Les relations diplomatiques et maritimes entre la France et la Régence d’Alger au XVIIe siècle ont été marquées par une instabilité chronique, oscillant entre des périodes de coopération commerciale intense et des phases de conflits ouverts. Cette complexité s'explique par la nature même du pouvoir à Alger, où le Divan (le conseil) et les chefs de la milice des janissaires exerçaient une autorité souvent fluctuante, rendant difficile l’application durable des traités signés avec la Sublime Porte à Constantinople.
L’un des enjeux majeurs de cette période réside dans la protection du commerce maritime et des établissements français, tels que le Bastion de France, concessions stratégiques pour la pêche du corail et le négoce des grains sur le littoral oriental. Ces intérêts étaient régulièrement menacés par l'activité de la course algérienne, tandis que les représailles navales françaises, menées par des flottes de plus en plus puissantes, visaient à imposer le respect du pavillon royal et la libération des captifs.

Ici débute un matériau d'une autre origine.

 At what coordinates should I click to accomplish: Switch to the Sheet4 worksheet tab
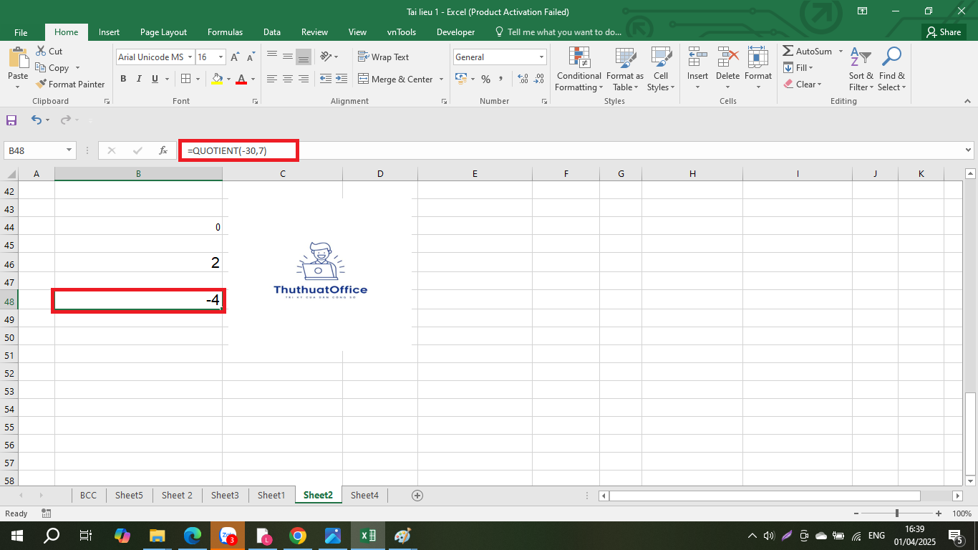[364, 496]
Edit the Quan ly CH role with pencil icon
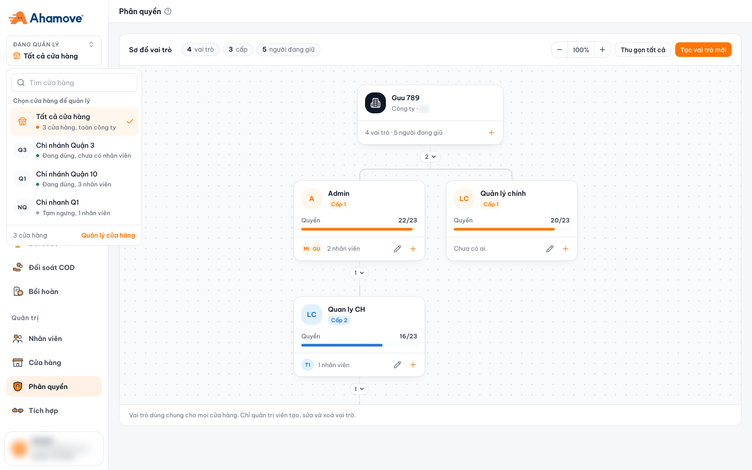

Au-delà des affrontements, le siècle est jalonné de missions diplomatiques cruciales, comme celles de Sanson Napollon, qui ont tenté de stabiliser les rapports par des conventions bilatérales. Cependant, la difficulté pour la France de maintenir une ligne politique cohérente, combinée aux exigences financières croissantes de la Régence, entraînait souvent une rupture des accords. La question de l’armement des navires et des innovations techniques, illustrée par l’épisode des canons de Simon Dansa, montre également l’importance des transferts de savoir-faire militaires dans la balance des forces en Méditerranée.
Cette période préfigure la transformation de la marine française sous Louis XIV, qui cherchera à imposer une paix définitive par la force des bombardements, tout en reconnaissant la Régence comme un interlocuteur politique incontournable. En définitive, les relations franco-algériennes du XVIIe siècle témoignent d’un monde méditerranéen en pleine mutation, où la diplomatie devait sans cesse s’adapter à la réalité d’un État corsaire devenu une puissance régionale souveraine.